At the start, Jim Bolger was kind enough to make his gallops available and one of the things Harrington noticed at Coolcullen was how loyal and hard-working the staff were. Bolger was far from the control freak of popular perception. At her yard in Moone, she has applied the same ethos. It is 10 years since RTE screened Turf Wars, an acclaimed documentary on life in Harrington's stables, and by and large the same staff still work there.

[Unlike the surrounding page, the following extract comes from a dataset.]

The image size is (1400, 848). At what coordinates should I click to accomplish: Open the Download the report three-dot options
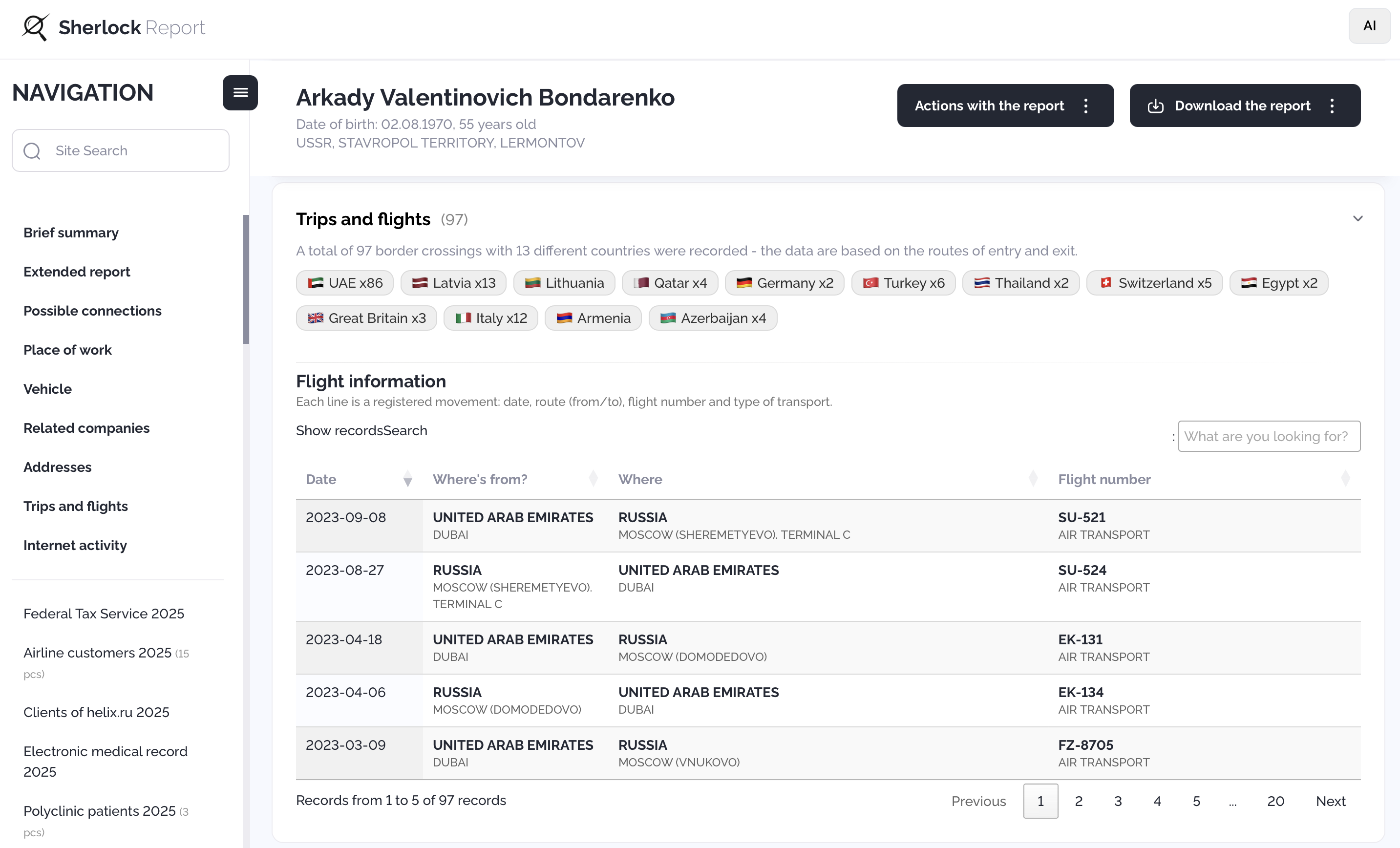(x=1331, y=106)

"My head man Eamon [Leigh] who used to walk up Moscow Flyer has never had another job. He came to work for Johnny when he was 16. His son Andrew rides out now. Nigel Byrne broke Moscow Flyer and then left to go travelling but he came back to us. My daughter Emma had another job but has come to work with me too. Yuri and Olena came from the Ukraine 10 years ago and Yuri's brother, Olech, has followed them. And Johnny is the linchpin. We've always been a great team: I like horses and he likes people."
It is the key to a happy life. The horses change from time to time, everything else stays constant. The Cheltenham routine is set in stone now: herself and Johnny will board a flight tomorrow morning and head for Nicky Henderson's place in Lambourn, their traditional base for the week. Together they cut an odd training couple: Henderson with his wardrobe of lucky ties and socks, Harrington with her need to count magpies on the road to the races and her anxiety not to deviate from her well-worn routine.

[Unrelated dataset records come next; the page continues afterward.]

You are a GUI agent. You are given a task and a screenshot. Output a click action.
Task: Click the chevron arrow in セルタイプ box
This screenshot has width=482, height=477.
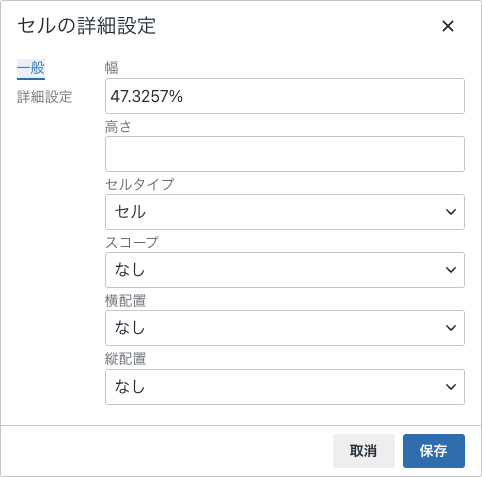(x=451, y=212)
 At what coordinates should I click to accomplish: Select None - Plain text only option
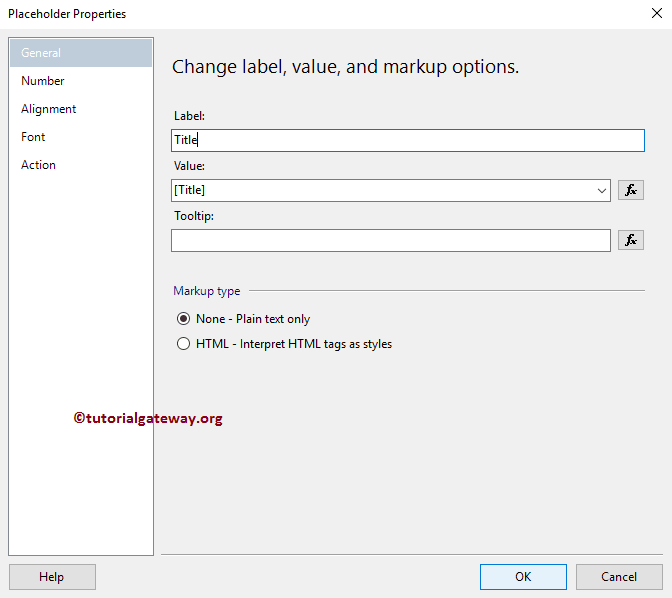coord(183,319)
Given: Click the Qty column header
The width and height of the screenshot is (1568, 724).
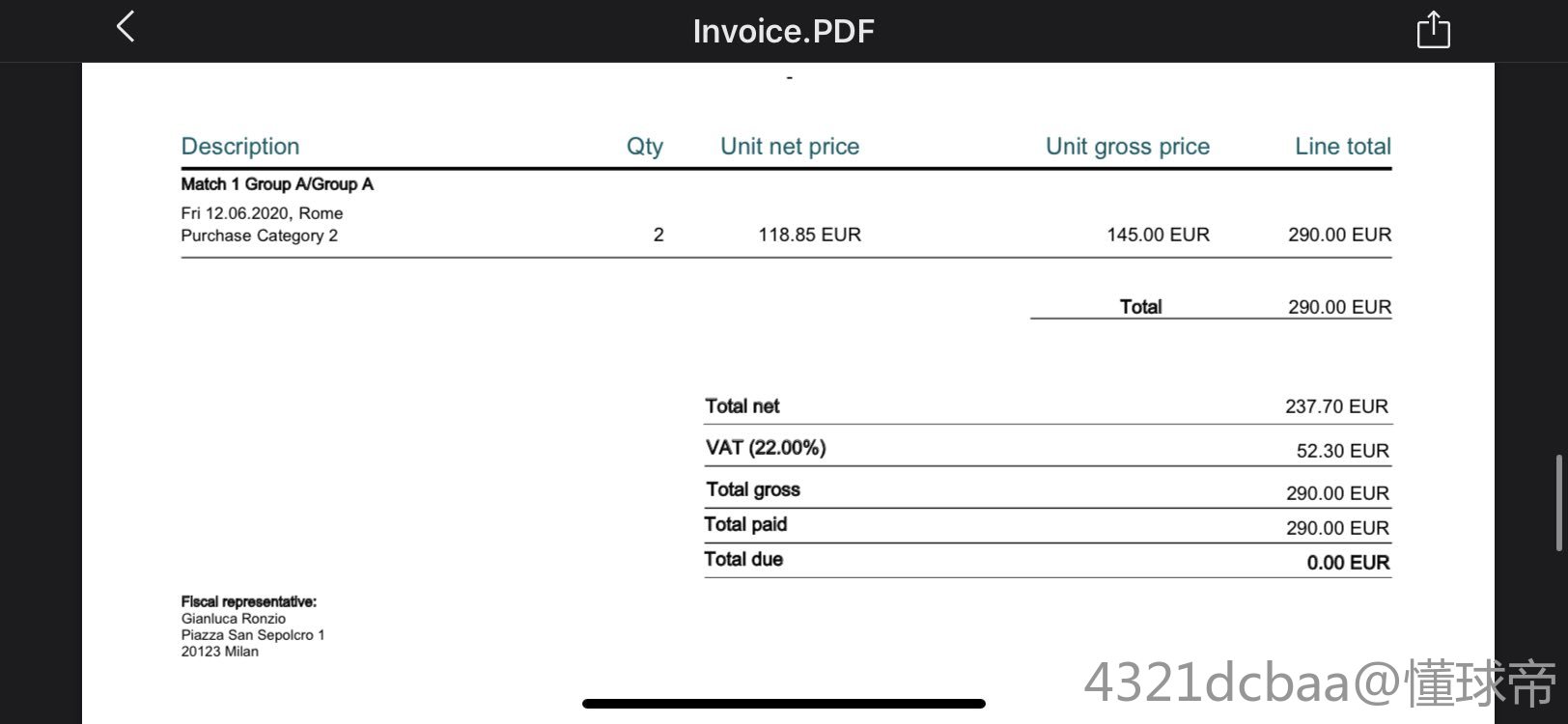Looking at the screenshot, I should 644,147.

Unlike Henderson, she'll have just four chances to strike, Oscars Well by far the pick of them. Bostons Angel is an improving horse, though, and is a live contender for the SunAlliance Chase. Hard to say he'll beat the worthy favourite, Time For Rupert, but she loves the old racing saying that says you should never fear one horse. Summit Meeting in the Pertemps Handicap Hurdle and Roberto Goldbaek in the Ryanair on Thursday will complete her team.
Whatever happens, they'll head home on Friday and get ready for the Flat season which begins a week today. Aintree and Punchestown follow quickly and, hot on their heels, there are the first English Classics to think about. Pathfork in the 2,000, the filly Laughing Lashes the following day in the 1,000. Her stable is split almost evenly between jump and Flat horses now. Quality in every box.
It wasn't the plan, of course. She had always trained good Flat horses and then trained Curtain Call to win a Group Two at The Curragh in 2007.
The colt was winter favourite for the following year's Derby when the owners switched him to Luca Cumani. They wanted to sell shares in the horse and figured Cumani's higher profile would enhance the price. Harrington accepted their decision. That was how the business worked.
She has pushed on regardless. Pathfork has delivered her first Group One on the Flat and won his three races in impressive fashion. Laughing Lashes was second in the Moyglare Stud Stakes and, with normal improvement, could be a match for the speediest three-year-old fillies. As to how a Guineas winner would compare with Cheltenham, Harrington cannot say. "Don't know," she says. "Haven't done it."
She has only so many idle moments to dream. Bostons Angel, she thinks, could be a National horse next year or the one after, possibly even a Gold Cup horse. And Oscars Well? Well, the world could be his oyster but she doesn't like to get too far ahead. "No predictions," she laughs. "One step at a time." Anything more would sound too much like a grand plan.